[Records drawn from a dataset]

►

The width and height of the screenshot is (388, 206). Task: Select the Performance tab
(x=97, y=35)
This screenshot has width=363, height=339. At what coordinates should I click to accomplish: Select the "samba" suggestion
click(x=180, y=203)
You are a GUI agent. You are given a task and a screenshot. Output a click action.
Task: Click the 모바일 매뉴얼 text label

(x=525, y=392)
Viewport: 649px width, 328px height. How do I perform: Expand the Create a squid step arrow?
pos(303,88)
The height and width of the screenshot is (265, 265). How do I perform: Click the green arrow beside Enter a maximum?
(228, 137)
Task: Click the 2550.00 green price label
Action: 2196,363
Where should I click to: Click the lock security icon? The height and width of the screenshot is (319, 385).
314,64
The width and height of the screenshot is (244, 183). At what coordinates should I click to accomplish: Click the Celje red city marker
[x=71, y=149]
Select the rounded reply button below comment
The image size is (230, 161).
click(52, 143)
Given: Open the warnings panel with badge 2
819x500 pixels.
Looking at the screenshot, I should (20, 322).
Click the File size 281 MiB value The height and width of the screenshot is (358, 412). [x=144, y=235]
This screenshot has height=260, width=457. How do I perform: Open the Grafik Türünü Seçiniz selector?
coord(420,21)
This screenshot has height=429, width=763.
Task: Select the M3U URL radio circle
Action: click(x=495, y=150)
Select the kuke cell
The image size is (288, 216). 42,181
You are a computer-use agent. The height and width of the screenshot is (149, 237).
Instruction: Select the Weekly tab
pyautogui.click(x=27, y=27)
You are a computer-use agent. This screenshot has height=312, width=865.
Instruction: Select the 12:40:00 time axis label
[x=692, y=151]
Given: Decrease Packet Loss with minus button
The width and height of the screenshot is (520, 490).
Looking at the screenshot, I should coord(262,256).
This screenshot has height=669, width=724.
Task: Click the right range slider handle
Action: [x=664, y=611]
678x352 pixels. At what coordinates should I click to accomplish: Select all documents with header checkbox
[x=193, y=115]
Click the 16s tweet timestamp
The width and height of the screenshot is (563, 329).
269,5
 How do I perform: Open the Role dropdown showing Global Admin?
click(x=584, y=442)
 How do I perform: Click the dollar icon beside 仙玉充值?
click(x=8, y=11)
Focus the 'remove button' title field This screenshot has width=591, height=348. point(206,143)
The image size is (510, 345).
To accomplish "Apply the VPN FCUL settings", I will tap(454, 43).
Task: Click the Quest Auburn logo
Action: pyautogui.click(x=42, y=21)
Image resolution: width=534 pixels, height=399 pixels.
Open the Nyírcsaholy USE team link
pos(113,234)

◄

#### PROBLEM STATEMENT
Among the records above, which lines hold the word "computer"? Copy each one.

#### OUTPUT
You are a computer-use agent. The height and width of the screenshot is (149, 237).
You are a computer-use agent. This screenshot has height=312, width=865.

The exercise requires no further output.